Trump and Kissinger: two contrasting styles of shuttle diplomacy

The talks lasted for hours. Yet on key issues – above all, territory – there had not been so much as a baby step toward compromise. It was a deeply disheartening message to have to carry back to the White House.

Those words could equally well describe two attempts at U.S. shuttle diplomacy, 50 years apart.

Most recently, earlier this week in the Kremlin, Donald Trump’s Ukraine peace envoys, Steve Witkoff and Jared Kushner, sat down with Russian President Vladimir Putin. Those talks made no breakthrough. On Thursday, the pair met Ukrainian negotiators in Florida.

Why We Wrote This

Donald Trump’s bursts of shuttle diplomacy to resolve international conflicts recall an earlier practitioner of the art – Henry Kissinger. But he treated negotiations as a marathon; Mr. Trump tries to sprint to success. That has significant consequences.

An almost identical deadlock confronted America’s original shuttle diplomat, Secretary of State Henry Kissinger, in March 1975. He showed open irritation on his flight back to Washington after talks in Cairo and Jerusalem failed to achieve a troop disengagement in the Sinai.

But the differences between the shuttle missions then and now far outweigh the similarities.

U.S. Secretary of State Henry Kissinger and Egypt’s President Anwar Sadat during their meeting in Cairo in November 1973 to find a peace formula for the Middle East war.

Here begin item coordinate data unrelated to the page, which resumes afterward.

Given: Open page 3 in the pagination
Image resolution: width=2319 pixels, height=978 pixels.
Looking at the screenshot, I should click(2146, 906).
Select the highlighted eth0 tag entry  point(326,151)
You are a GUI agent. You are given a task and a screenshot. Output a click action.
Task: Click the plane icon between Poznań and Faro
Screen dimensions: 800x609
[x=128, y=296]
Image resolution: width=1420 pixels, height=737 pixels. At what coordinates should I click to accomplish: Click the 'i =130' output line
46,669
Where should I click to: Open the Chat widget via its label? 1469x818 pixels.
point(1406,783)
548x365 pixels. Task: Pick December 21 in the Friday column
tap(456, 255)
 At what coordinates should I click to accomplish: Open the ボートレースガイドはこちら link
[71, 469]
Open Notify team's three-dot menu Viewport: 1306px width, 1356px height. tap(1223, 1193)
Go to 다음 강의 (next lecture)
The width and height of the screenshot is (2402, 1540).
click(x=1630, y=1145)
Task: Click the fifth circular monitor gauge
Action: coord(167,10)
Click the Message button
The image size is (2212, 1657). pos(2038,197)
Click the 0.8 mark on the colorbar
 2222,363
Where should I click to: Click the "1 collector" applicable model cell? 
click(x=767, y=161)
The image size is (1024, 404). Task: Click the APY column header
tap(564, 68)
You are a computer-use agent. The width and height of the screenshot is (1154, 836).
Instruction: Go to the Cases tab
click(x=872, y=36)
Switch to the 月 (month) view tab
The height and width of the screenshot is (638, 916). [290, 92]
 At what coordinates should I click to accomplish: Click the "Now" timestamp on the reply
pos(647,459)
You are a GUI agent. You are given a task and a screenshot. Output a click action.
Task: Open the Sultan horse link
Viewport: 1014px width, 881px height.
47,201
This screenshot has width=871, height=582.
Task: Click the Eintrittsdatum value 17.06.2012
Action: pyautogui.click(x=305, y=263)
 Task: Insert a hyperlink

The latest stage in Mr. Trump’s effort to end the Ukraine war – and his interventions in other conflicts – has revealed a new, distinctly Trumpian approach to American diplomacy.

He has secured undeniable achievements: chiefly a cease-fire and hostage release in Gaza, and also a de-escalation of border conflicts between Armenia and Azerbaijan, the Democratic Republic of Congo and Rwanda, and Thailand and Cambodia.